» Work task
Skip every picture and copy only the lines from the one containing "At what coordinates" to the final line of the records below.

» Dataset records
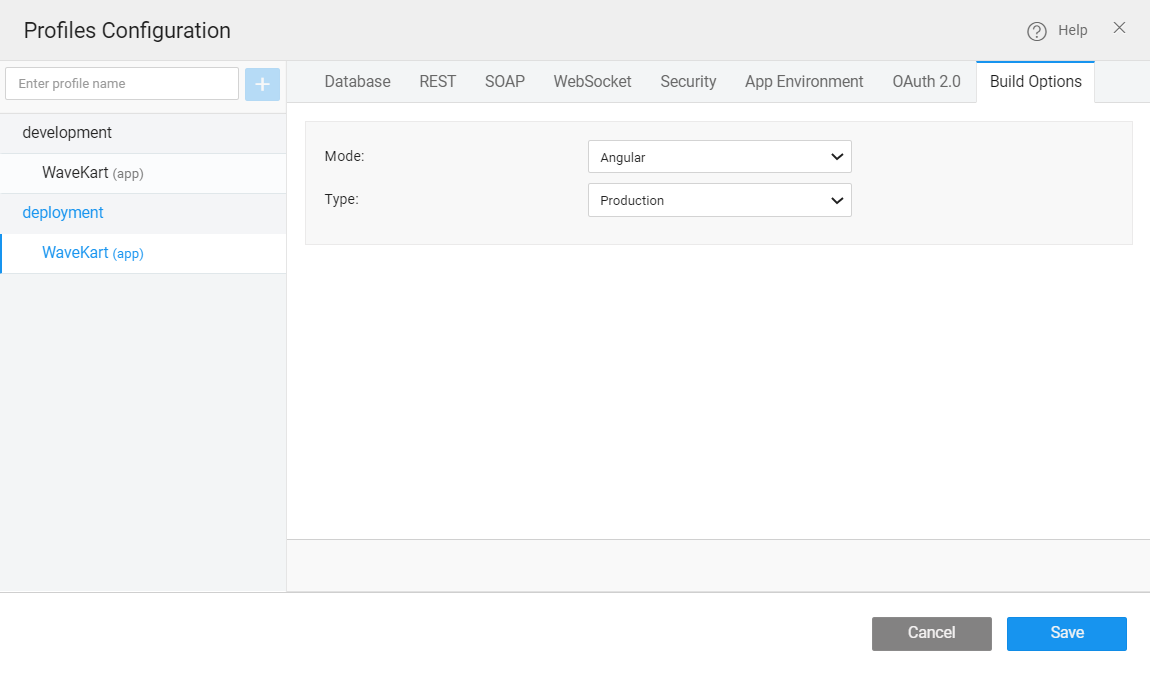Click the Help question mark icon
The image size is (1150, 674).
[x=1037, y=31]
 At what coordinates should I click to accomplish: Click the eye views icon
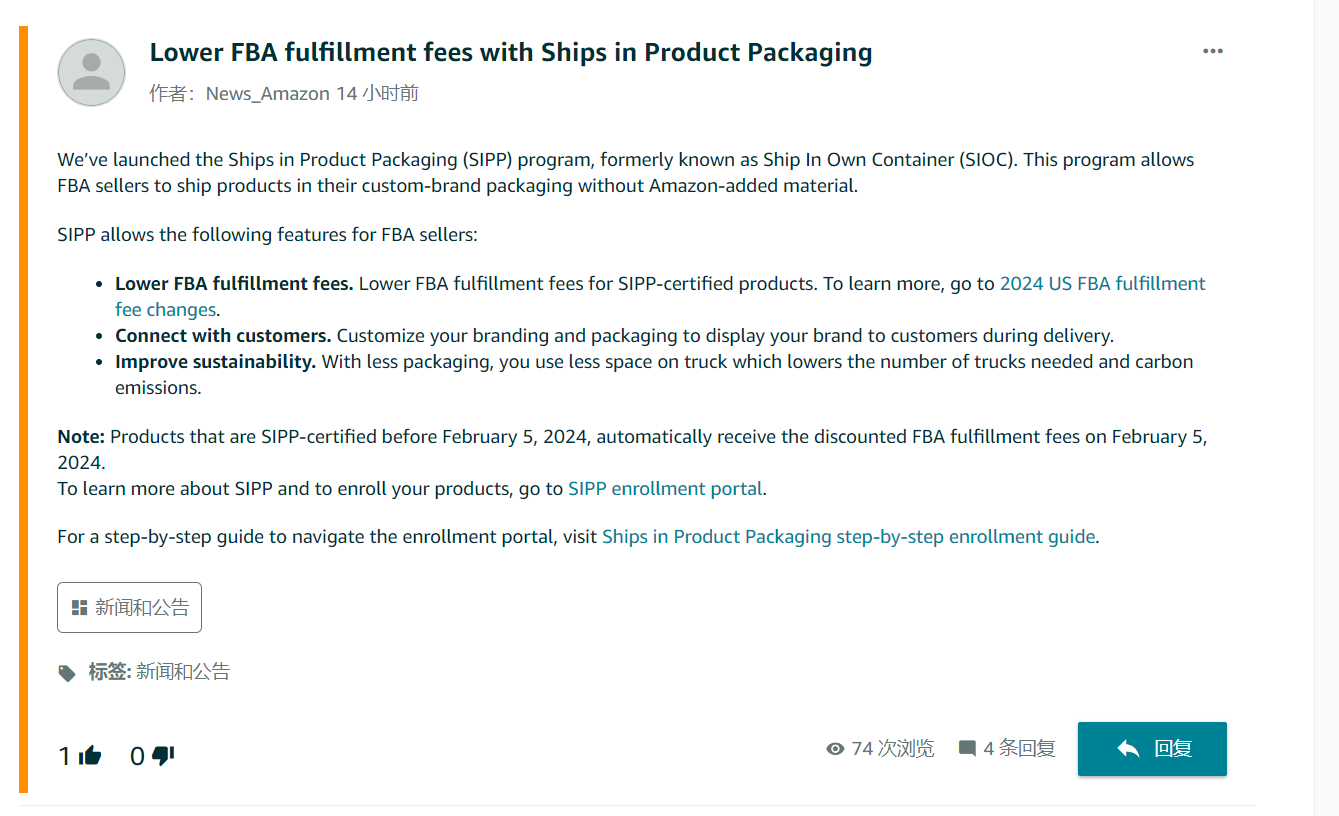click(x=835, y=749)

» Written answer
 At what coordinates should I click to accomplish: Click the eye views icon
click(x=835, y=749)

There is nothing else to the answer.